__Aim of the task__. Go to the line in the entries below that holds "Viewport: 1568px width, 709px" and repeat exactly from there through the line that holds "Switch to face", inclusive.

────────────────────

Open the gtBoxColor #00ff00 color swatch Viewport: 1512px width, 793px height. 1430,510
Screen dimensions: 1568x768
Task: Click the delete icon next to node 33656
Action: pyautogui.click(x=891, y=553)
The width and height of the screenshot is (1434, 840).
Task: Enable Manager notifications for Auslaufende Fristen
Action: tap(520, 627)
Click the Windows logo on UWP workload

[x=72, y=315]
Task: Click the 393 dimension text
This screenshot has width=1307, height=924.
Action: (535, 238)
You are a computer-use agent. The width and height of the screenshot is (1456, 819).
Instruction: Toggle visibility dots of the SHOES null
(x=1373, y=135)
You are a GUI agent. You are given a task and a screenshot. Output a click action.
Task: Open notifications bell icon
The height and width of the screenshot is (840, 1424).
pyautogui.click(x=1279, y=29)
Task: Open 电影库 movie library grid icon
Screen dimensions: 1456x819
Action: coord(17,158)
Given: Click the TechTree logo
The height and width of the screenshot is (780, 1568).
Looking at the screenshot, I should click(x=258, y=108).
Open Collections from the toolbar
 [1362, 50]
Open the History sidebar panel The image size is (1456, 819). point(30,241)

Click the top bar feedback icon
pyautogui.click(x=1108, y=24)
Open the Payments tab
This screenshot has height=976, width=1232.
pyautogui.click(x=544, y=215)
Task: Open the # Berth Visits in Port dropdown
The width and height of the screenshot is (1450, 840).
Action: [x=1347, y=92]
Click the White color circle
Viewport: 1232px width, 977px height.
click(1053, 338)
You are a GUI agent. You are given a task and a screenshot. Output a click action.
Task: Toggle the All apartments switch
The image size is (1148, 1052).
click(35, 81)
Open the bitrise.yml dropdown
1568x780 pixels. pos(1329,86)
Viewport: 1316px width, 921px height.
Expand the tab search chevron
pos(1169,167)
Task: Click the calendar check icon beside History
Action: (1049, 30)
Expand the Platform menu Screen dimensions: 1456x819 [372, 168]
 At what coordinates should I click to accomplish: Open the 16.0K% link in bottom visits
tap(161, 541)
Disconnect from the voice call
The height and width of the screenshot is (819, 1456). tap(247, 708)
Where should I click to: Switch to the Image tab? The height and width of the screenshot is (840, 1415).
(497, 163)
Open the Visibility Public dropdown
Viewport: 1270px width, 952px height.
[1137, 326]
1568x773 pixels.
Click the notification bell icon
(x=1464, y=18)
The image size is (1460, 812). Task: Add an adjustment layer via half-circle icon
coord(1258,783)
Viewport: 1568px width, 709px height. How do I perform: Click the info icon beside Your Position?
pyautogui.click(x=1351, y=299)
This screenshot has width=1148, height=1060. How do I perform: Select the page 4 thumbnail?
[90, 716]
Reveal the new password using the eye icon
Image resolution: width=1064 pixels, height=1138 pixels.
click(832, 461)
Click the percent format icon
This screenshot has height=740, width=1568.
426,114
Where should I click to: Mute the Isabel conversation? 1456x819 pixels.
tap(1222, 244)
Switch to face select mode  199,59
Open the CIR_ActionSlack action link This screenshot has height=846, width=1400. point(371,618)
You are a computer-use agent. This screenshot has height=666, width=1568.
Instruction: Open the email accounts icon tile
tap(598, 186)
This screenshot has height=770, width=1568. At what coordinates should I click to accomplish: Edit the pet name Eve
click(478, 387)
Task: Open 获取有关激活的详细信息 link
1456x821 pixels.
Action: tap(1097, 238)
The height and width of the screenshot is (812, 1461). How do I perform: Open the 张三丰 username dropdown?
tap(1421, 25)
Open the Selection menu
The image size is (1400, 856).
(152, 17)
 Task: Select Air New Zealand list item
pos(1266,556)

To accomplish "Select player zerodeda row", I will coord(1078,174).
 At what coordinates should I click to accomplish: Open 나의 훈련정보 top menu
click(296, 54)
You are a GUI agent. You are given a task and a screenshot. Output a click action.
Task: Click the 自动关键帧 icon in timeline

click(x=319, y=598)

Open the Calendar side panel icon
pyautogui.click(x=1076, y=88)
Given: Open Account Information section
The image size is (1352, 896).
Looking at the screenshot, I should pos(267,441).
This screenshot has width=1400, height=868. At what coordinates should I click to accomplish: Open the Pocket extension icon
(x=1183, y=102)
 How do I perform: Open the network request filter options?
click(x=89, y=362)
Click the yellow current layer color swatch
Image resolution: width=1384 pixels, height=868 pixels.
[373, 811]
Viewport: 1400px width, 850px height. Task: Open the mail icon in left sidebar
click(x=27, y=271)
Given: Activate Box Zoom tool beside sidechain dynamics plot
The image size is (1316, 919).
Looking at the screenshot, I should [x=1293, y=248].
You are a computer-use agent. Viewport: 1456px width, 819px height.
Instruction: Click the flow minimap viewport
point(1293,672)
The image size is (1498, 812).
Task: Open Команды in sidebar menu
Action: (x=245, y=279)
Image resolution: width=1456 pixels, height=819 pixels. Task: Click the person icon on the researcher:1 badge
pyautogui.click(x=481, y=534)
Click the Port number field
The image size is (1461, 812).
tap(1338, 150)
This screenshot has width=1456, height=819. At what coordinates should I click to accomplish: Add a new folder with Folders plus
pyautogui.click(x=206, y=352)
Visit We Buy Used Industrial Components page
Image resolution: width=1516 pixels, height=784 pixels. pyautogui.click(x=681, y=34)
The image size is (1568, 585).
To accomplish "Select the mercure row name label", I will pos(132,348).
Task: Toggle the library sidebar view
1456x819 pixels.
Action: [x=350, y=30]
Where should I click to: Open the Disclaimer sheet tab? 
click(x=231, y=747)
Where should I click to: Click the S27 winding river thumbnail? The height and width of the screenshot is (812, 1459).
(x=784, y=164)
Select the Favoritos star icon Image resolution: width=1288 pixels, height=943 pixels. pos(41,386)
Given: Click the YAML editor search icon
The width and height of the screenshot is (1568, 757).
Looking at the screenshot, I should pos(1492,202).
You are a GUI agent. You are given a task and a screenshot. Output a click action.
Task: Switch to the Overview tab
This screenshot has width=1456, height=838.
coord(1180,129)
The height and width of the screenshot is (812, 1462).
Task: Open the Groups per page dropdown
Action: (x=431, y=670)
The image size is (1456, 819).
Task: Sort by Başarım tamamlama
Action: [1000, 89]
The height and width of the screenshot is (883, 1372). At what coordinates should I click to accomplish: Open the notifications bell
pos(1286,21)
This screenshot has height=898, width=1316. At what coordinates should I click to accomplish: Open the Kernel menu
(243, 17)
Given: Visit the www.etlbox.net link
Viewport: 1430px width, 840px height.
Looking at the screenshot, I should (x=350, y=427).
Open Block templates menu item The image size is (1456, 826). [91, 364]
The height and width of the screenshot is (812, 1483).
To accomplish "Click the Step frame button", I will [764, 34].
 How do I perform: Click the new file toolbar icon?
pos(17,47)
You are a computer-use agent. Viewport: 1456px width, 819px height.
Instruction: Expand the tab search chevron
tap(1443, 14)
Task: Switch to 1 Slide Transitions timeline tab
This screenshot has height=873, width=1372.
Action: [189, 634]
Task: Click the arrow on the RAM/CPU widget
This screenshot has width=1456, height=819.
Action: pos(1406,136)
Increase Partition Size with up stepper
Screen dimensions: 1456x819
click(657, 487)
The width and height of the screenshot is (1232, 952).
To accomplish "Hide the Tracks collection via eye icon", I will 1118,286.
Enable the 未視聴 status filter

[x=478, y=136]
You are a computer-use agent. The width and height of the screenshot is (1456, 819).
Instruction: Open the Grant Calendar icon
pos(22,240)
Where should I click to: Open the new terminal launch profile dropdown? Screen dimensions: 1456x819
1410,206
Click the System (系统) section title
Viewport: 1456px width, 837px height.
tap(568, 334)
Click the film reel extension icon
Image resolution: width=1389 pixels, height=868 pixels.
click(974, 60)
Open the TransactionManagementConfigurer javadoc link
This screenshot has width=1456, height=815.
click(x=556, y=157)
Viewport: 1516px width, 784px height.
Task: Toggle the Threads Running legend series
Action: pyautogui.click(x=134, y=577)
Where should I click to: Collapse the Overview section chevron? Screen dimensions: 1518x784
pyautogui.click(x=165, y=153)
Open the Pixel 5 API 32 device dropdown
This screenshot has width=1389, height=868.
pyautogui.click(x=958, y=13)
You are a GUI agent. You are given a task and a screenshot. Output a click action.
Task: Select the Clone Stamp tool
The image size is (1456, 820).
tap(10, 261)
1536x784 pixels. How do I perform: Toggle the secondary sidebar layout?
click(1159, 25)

────────────────────

__Response__.
Viewport: 1568px width, 709px height. How do I perform: Click the info icon beside Your Position?
pyautogui.click(x=1351, y=299)
This screenshot has width=1148, height=1060. How do I perform: Select the page 4 thumbnail?
[90, 716]
Reveal the new password using the eye icon
Image resolution: width=1064 pixels, height=1138 pixels.
click(832, 461)
Click the percent format icon
This screenshot has height=740, width=1568.
426,114
Where should I click to: Mute the Isabel conversation? 1456x819 pixels.
tap(1222, 244)
Switch to face select mode  199,59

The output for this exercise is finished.